In perfect seeing, the best image would come with the lowest gain setting that produces a sufficiently bright image. In the real world it's more complicated. In average seeing, using a higher shutter setting will freeze details that can't be captured otherwise - but to move to a faster shutter will require gain to be increased. I find that I still fiddle with these settings every night I go out - almost as much as I fiddle with the focus! But the proper marriage should be a function of the object brightness, aperture and seeing.

Just my .02!

Alan

Alan Friedman

http://www.avertedimagination.com
Posted 01/05/2004 07:01PM #2
Jim,

You could think of it as the electronic equivalent of ISO. It’s the amplification factor between the CCD and the Analog to Digital converter inside the camera. The amount of signal that’s captured doesn’t change. When you turn up the gain you’re amplifying that signal more before it’s converted to a digital signal. You’re also spreading out the signal and creating a larger Quantification noise which is the individual steps between each signal level.
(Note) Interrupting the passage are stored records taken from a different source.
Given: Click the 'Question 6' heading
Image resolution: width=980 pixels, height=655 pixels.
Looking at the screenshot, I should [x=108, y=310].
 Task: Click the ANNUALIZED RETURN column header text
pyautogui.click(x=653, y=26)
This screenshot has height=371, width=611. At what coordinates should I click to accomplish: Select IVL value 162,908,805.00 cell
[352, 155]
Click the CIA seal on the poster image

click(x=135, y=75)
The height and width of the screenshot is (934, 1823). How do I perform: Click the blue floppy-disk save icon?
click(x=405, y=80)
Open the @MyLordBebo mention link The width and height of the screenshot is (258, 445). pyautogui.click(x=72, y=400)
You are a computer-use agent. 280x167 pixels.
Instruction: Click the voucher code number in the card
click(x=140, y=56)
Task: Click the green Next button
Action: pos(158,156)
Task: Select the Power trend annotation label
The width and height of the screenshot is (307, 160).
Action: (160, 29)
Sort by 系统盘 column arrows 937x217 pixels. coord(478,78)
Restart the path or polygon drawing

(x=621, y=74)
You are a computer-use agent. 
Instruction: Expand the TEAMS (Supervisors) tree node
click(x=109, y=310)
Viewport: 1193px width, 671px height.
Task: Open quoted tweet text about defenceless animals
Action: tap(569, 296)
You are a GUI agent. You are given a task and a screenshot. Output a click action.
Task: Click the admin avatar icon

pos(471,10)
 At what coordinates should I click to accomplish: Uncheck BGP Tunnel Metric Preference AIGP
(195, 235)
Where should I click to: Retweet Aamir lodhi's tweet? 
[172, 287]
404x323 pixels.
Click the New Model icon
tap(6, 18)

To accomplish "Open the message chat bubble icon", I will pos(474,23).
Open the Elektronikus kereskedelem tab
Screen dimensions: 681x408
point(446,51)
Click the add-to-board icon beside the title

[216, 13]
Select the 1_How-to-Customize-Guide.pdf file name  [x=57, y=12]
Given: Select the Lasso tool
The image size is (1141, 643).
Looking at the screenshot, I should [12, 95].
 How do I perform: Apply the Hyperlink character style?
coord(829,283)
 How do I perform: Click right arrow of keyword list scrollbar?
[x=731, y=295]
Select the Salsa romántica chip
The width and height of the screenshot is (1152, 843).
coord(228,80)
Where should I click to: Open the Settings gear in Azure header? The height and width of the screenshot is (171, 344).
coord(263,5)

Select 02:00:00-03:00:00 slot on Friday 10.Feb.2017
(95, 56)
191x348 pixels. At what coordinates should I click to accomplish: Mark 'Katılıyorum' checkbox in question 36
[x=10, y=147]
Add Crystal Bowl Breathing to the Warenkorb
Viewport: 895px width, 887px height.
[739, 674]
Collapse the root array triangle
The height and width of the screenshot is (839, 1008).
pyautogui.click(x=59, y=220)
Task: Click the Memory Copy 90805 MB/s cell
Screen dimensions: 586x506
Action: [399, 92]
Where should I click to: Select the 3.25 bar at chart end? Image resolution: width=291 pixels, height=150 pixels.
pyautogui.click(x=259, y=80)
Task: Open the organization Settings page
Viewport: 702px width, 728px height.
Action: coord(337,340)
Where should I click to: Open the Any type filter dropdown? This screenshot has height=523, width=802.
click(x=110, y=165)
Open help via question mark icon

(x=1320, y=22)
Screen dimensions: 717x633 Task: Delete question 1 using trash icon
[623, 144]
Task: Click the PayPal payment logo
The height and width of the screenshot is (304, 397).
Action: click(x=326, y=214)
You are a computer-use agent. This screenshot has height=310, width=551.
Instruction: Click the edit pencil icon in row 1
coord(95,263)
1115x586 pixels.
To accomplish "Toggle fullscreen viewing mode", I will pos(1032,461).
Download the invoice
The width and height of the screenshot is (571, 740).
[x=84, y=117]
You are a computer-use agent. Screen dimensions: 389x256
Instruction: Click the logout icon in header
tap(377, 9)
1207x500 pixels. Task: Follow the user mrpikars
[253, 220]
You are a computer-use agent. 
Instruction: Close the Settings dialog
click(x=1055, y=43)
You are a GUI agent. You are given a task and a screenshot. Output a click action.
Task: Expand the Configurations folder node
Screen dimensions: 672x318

Let’s say that you’ve got a CCD with a full well capacity of 10mV and your digital to analog converter accepts a signal between 0 and 10V. You capture enough photons to generate a 2mV signal. You amplify it by 1000 which converts it to 2V which is then feed to the A/D converter. If you turn up the gain to 1500 then the signal that the A/D converter sees is 3V. You get a larger signal out but you haven’t really captured any more data. You’ve just spread it out more and that makes the steps between discreet levels courser.